What the exercise asks
Of the lines in the listing below, count those containing "agent". Provide the count and nothing else.
-- Records provided follows --
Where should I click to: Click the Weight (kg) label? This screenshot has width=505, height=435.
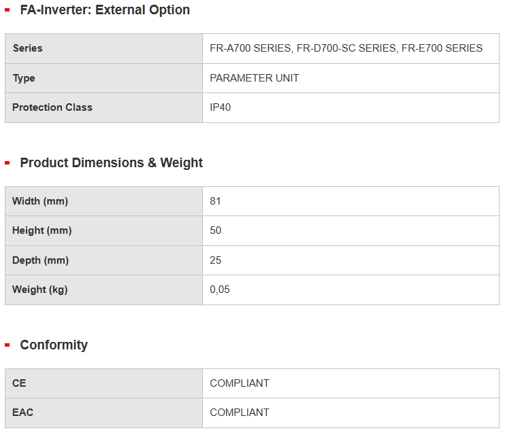(39, 290)
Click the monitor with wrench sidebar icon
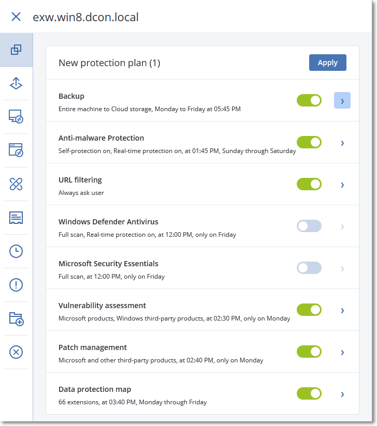This screenshot has height=426, width=377. [x=16, y=117]
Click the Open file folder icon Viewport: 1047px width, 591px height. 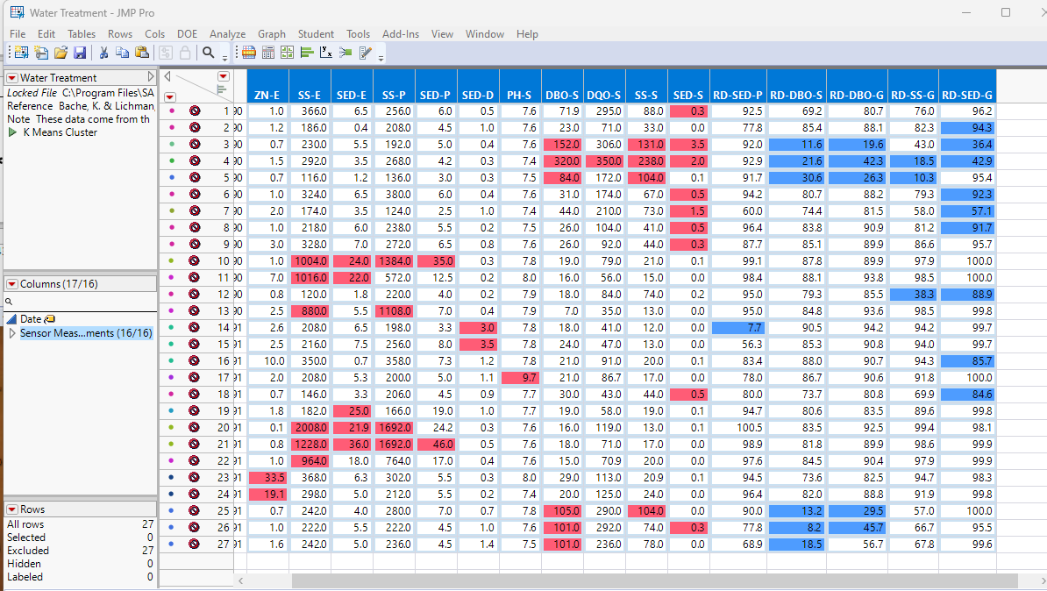61,53
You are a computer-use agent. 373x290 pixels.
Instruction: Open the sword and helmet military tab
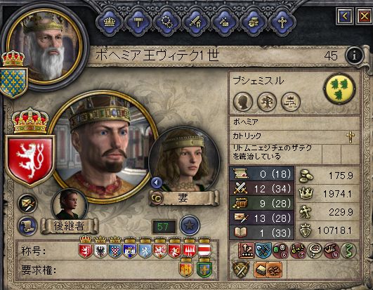196,22
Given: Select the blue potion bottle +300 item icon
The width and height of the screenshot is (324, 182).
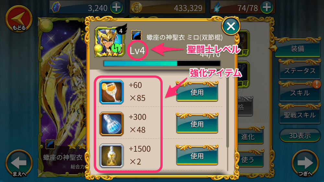Looking at the screenshot, I should (x=111, y=124).
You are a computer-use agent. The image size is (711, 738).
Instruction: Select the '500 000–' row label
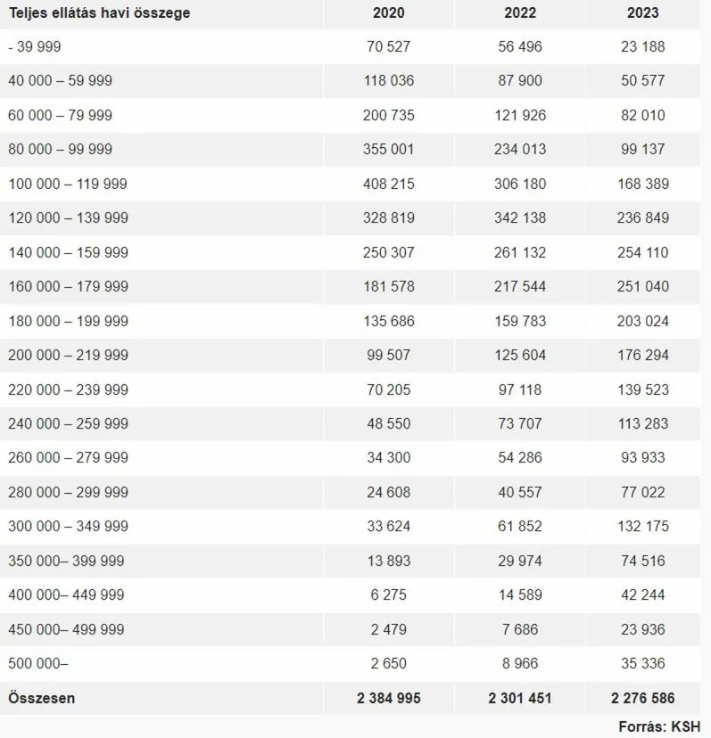click(38, 664)
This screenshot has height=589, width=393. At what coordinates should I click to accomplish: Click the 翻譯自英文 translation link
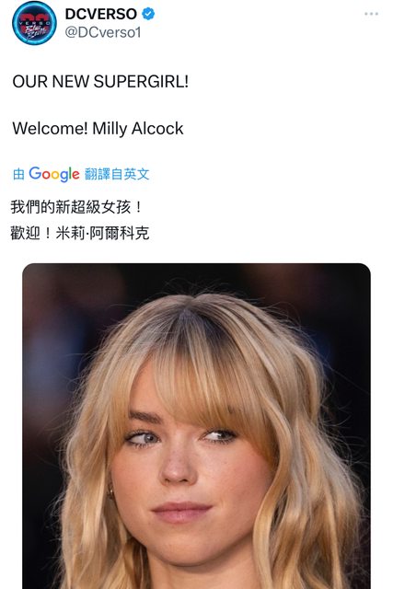[x=117, y=174]
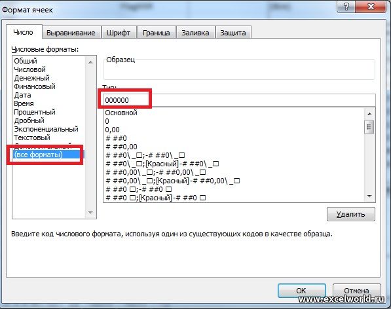Open the Шрифт tab

pos(119,33)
-- Records provided concluded --
Written reply
2